Consumers and family members can help design surveys and "report cards"
on services. With consumer and family participation, it is more likely that
report cards will reflect real-life experiences of consumers: Did they get help
applying for benefits? Did they receive help in finding housing and/or
employment? Were they treated with respect?
Consumers and families generally respond to such surveys
if they feel the results will be made known to them and will lead to any
corrective measures indicated. In some places, consumers and family members
have gone beyond these efforts to form consumer satisfaction teams, which work
with the system to formally evaluate services through site visits, surveys, and
interviews with clients.

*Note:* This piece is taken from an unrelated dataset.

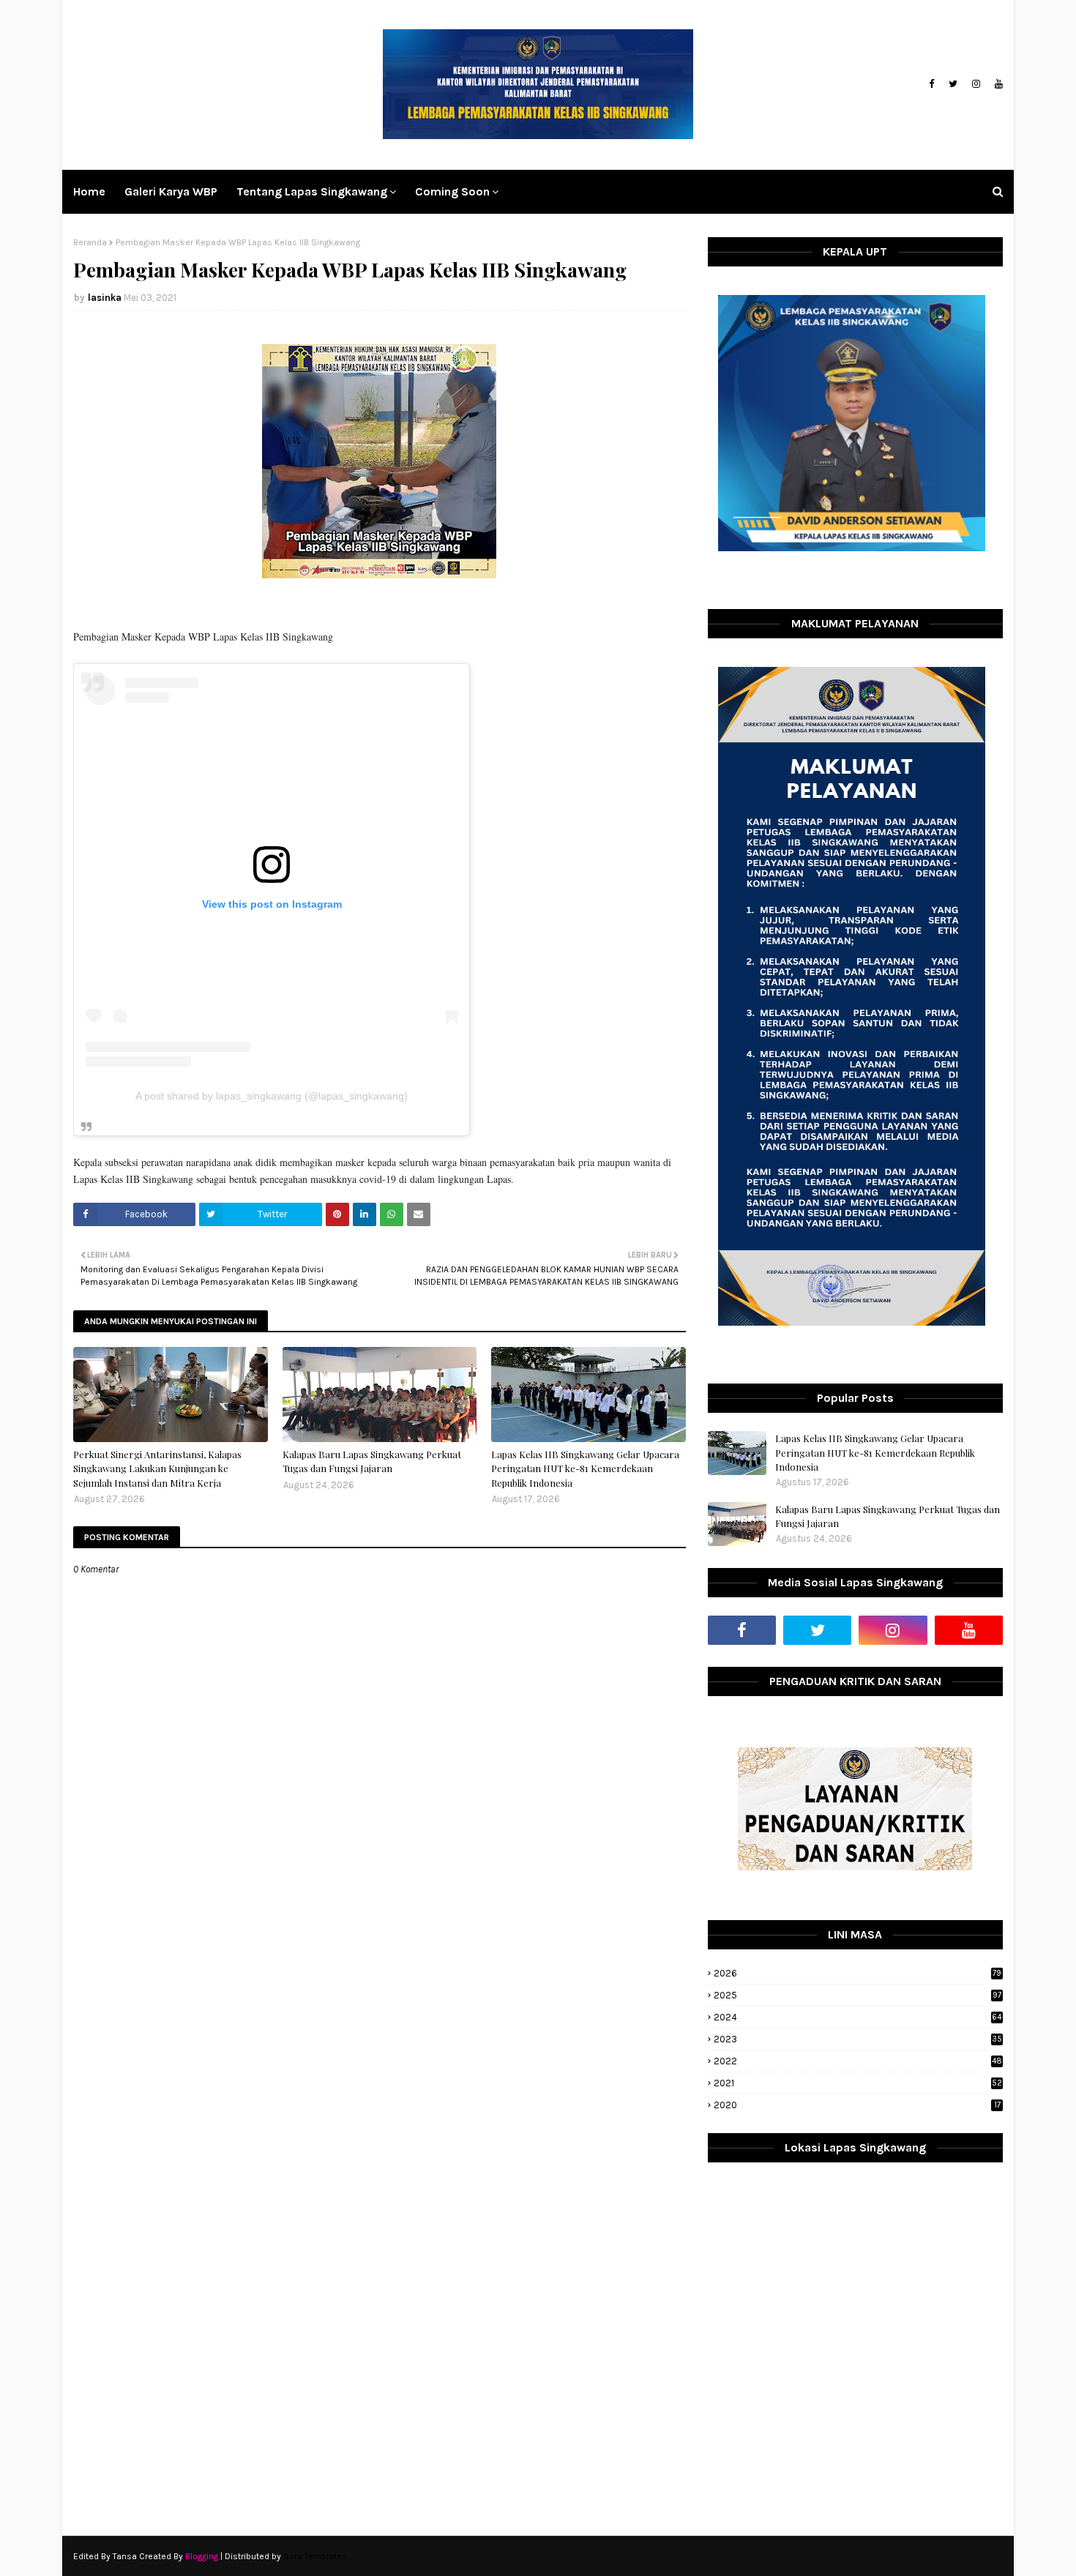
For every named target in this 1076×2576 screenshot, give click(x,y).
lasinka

When efforts of this nature are paired with a
commitment by providers to make improvements in services based on the team's
findings, significant progress can be made.
Example:
Consumer Surveys, Center for Mental Health Services
Under the auspices of the Center for Mental
Health Services and its Mental Health Statistics Improvement Program, consumers
and professionals have worked together to develop consumer surveys that are now
in use in a number of states. These surveys, which in some states have been
translated into Spanish, Cambodian, traditional Chinese, Portuguese, Russian,
and Vietnamese, among other languages, provide an opportunity for consumers to
indicate how well services do or do not work for them.
Example:
Consumer Satisfaction Team, Philadelphia (PA)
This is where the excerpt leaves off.